How Oregon’s pandemic recession measures up against past downturns


Two years after the steepest, deepest economic collapse in Oregon history, the state’s labor market has recovered nearly all of what it lost.

Oregon shed an astonishing 280,000 jobs in the first two months of the pandemic as unemployment spiked to an all-time high, 13.2%. The latest jobs numbers out this past week show employment is now 98% of what it was before the pandemic layoffs began, with the jobless rate back near an all-time low at 4.0%.

It took Oregon nearly seven years to regain the jobs it lost to the Great Recession. State forecasters expect Oregon employment will be all the way back from the pandemic recession this fall.

“It is really remarkable how strong the recovery has been,” said Anna Johnson, an economist with the Oregon Employment Department. The current rebound has outpaced each of Oregon’s prior downturns over the past 30 years.

The unprecedented, sharp job decline early in the pandemic explains part of the reason why the comeback was so fast.

“It happened really quickly, so the recovery started really quickly as well,” Johnson said. “During the Great Recession there was a long, slow build of those job losses, which led to a long, slow buildup of job gains as well.”

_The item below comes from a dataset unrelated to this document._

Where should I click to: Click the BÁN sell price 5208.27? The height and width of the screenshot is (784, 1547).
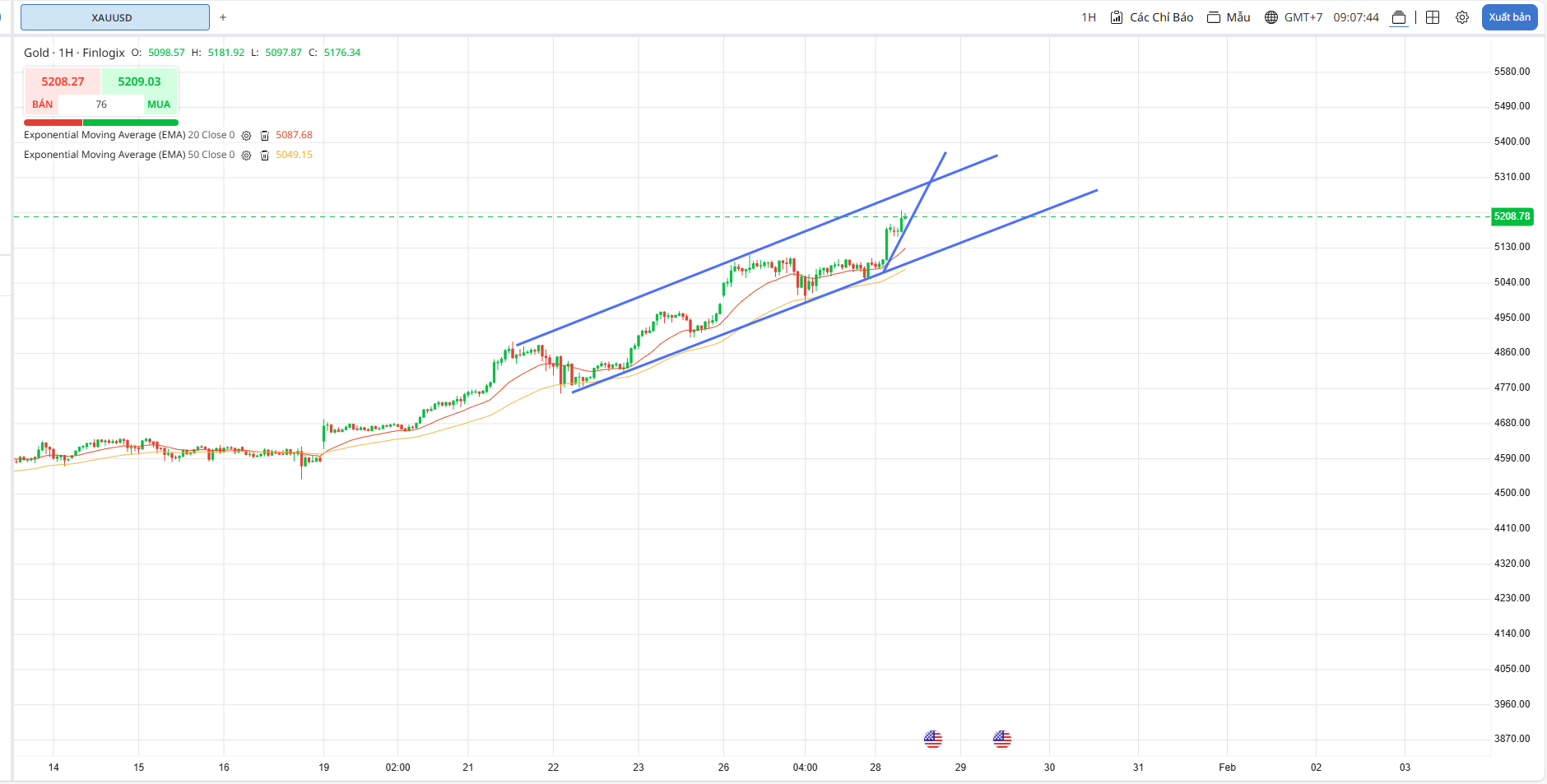pos(63,82)
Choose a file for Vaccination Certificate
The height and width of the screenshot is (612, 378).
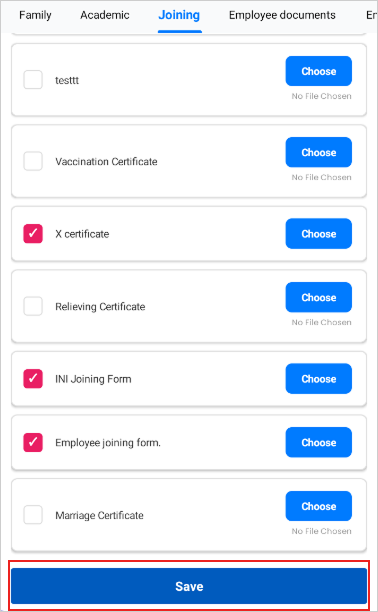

Oregon shut down bars, restaurants and other social spaces almost overnight early in the pandemic. Travel ground to a halt, prompting hotels, museums and other tourist attractions to lay off their workers by the tens of thousands. Johnson said roughly 40% of Oregon’s initial pandemic job losses were in the hospitality industry.

During the Great Recession, many of the lost jobs were in construction, manufacturing and other skilled work. Hospitality jobs are comparatively easy to fill because they don’t require as much training.

That doesn’t mean it’s been easy. Oregon, like the rest of the country, continues to face an extreme labor shortage. The pandemic disrupted the labor market just as it disrupted supply chains, and Oregon’s hospitality sector still has 14,600 fewer jobs than before the pandemic — a big part of the reason Oregon’s labor market isn’t yet all the way back.

Oregon’s economy did benefit from the billions of dollars in federal pandemic relief, which helped keep businesses afloat during a stretch when they had no revenue at all and helped unemployed workers balance their budgets with expanded weekly benefits.

As a result, Johnson said businesses and households kept spending through the pandemic, muting the effect of what would otherwise have been a catastrophic economic disruption.

“Which is not to say that there aren’t lasting impacts. Not everybody has experienced the recovery,’ Johnson said.

Many workers had their careers derailed, and many firms couldn’t withstand the complete loss of revenue they experienced early in the pandemic, or the months of uncertainty that linger even now.

Beyond that, the economy still hasn’t settled out from the pandemic’s extreme effects on the labor market and supply chain, Johnson said, “which is leading into the inflationary pressures that we’re seeing.”